# Directions for this task:
Copy the records below word for word, starting at the line that contains "Contact Us (928, 1369)" and ending at the line that contains "Youtube (199, 1319)", with both of those lines included.

== Data for this task

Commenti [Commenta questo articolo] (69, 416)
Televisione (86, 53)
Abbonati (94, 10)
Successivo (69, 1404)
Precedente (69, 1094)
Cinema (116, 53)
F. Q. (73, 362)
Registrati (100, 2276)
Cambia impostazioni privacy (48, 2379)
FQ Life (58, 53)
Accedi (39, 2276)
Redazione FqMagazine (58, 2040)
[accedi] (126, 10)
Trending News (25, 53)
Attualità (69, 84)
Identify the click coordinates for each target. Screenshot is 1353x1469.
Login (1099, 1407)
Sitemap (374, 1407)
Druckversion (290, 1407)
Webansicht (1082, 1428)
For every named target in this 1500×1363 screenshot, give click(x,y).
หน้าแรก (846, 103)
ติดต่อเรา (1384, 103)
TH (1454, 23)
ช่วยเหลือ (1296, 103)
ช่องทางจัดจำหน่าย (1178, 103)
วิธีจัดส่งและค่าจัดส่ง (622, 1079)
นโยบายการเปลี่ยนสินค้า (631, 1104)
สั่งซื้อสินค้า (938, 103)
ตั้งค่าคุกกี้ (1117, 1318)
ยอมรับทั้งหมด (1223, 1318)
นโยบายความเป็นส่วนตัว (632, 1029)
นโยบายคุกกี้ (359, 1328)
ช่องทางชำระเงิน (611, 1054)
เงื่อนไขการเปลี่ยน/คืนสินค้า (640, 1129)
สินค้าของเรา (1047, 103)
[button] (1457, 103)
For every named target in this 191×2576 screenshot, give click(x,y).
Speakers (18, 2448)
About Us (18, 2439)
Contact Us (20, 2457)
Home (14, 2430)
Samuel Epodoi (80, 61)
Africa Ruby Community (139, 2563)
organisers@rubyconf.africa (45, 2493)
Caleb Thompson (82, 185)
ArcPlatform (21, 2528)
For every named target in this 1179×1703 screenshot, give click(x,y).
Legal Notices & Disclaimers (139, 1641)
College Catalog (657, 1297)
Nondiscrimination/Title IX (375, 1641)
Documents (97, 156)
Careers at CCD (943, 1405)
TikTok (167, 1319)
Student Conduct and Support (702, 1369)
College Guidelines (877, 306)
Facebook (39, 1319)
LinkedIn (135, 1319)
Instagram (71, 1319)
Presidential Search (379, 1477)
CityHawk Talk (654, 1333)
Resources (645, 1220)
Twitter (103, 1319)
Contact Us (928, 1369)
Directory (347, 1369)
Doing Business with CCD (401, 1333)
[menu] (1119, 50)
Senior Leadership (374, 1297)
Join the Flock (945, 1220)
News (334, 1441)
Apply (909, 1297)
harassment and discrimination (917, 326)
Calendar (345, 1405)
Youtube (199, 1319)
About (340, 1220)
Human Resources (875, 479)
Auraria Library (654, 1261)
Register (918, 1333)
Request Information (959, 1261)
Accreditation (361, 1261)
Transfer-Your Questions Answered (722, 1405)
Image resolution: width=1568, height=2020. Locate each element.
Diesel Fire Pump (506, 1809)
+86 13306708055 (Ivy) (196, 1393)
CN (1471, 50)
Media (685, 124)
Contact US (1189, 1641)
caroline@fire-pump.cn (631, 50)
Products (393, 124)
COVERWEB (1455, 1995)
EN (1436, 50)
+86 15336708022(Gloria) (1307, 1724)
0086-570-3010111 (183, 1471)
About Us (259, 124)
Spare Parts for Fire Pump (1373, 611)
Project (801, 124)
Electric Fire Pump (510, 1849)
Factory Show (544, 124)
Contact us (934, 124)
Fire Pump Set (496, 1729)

====

# Reply:
Contact Us (928, 1369)
Directory (347, 1369)
Doing Business with CCD (401, 1333)
[menu] (1119, 50)
Senior Leadership (374, 1297)
Join the Flock (945, 1220)
News (334, 1441)
Apply (909, 1297)
harassment and discrimination (917, 326)
Calendar (345, 1405)
Youtube (199, 1319)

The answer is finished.